Connectionalism is not merely a form of ecclesial polity that is optional for the church. It IS the Biblically appropriate way for the Church of Jesus Christ to be organized for the task of witnessing in all the world (Acts 1:8). The Church is, of necessity, connectional - that is, we are people structurally connected to one another by faith and grace. When Jesus, in John 15, stated the nature of his mission and presence in the world in relation to God the Creator, he used the image of a vine and branches. Branches are of necessity connected to the vine, and therefore also to each other. To be disconnected is literally to be useless. The nourishment of the whole plant moves through each branch from the roots and trunk of the vine.
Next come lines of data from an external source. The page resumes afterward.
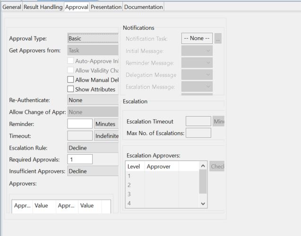301x236 pixels.
Task: Open the Reminder Minutes unit dropdown
Action: coord(106,124)
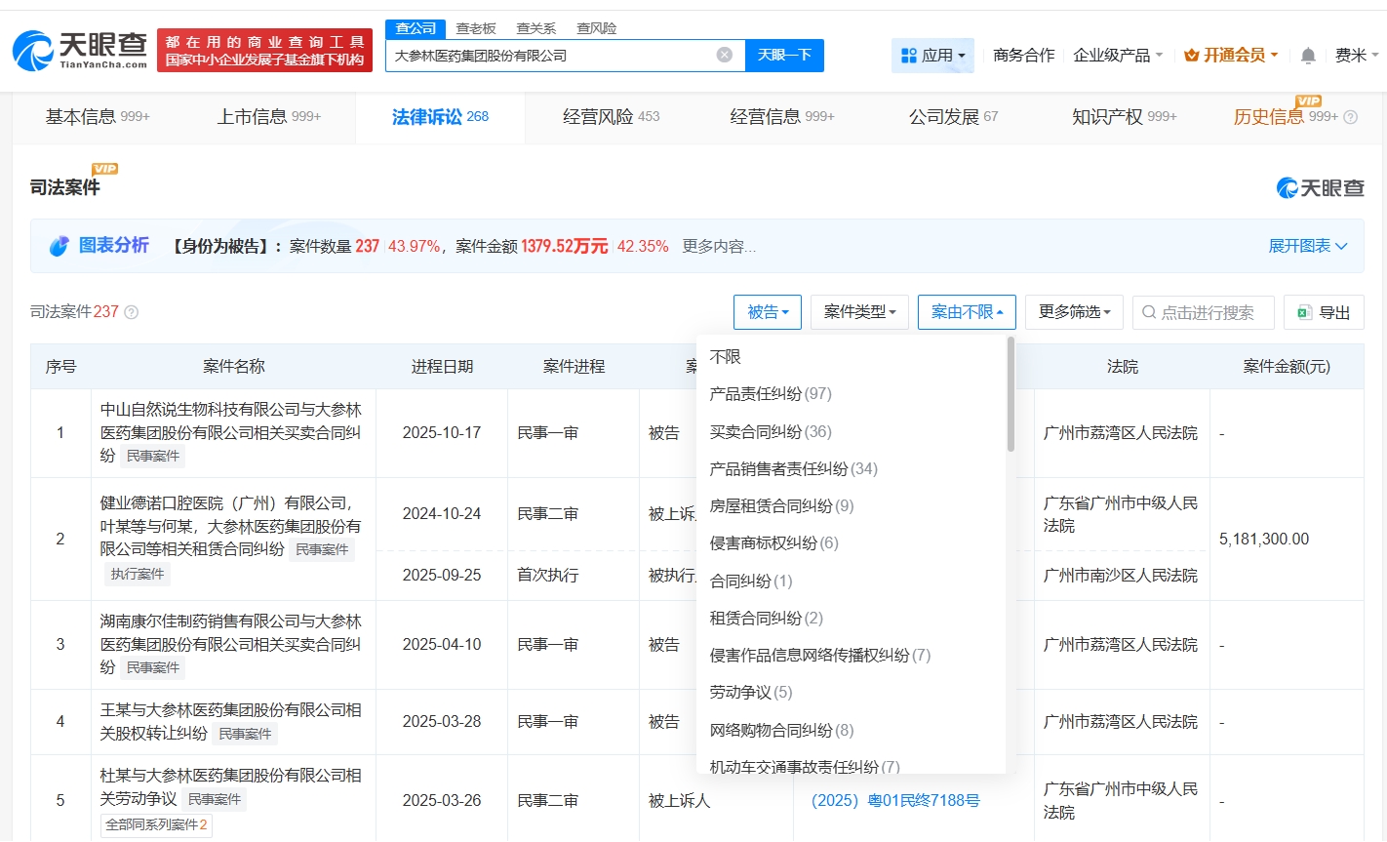Click the 图表分析 chart icon
1387x842 pixels.
pos(59,246)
All of this is how we are connected. Our church structures and relationships can be no less than this, globally not just locally.
Paul speaks of the various gifts for service and the unity of the body of Christ (I Corinthians 12). This describes the essential connections of the whole Church which celebrate our individual vocations. Mission and ministry are only possible for each of us and all of us as we are structured in such a way that we are ALL connected. In historic United Methodist polity, it is through our system of conferences (i.e. local, district, annual, jurisdictional and central, and General) that we are connected, and connectional, each conference having basic responsibilities yet intricately connected with the other conference levels as well as laterally with collegial conferences.
Paul also states this connectional understanding of the work that is before us in Ephesians 4, calling the church to “maintain the unity of the Spirit in the bond of peace.” The Church is essentially one unit, one whole, with persons having a variety of functions or gifts lived out in various localities. The purpose of these are not self-aggrandizement or self-reward, but “to equip the saints for the work of ministry, for building up the body of Christ, until all of us come to the unity of the faith and of the knowledge of the Son of God, to maturity, to the measure of the full stature of Christ.” The Connection is this unity, with a unified purpose of growing the Church into a mature visible witness to the reality of Christ in the world.
These Biblical principles are the essential nature of The Connection for the people called United Methodist, and in fact for all Christians of any historic tradition. They enable all of us to engage in our vital and life-giving work on behalf of the missio Dei. Thus…to answer the question…the global nature of our UM Connection is of necessity an expression of the biblical body of Christ theology, for this theological concept is necessarily connectional. How to insure this connectionalism is a larger question that I hope this blog and related conversations will attempt to answer!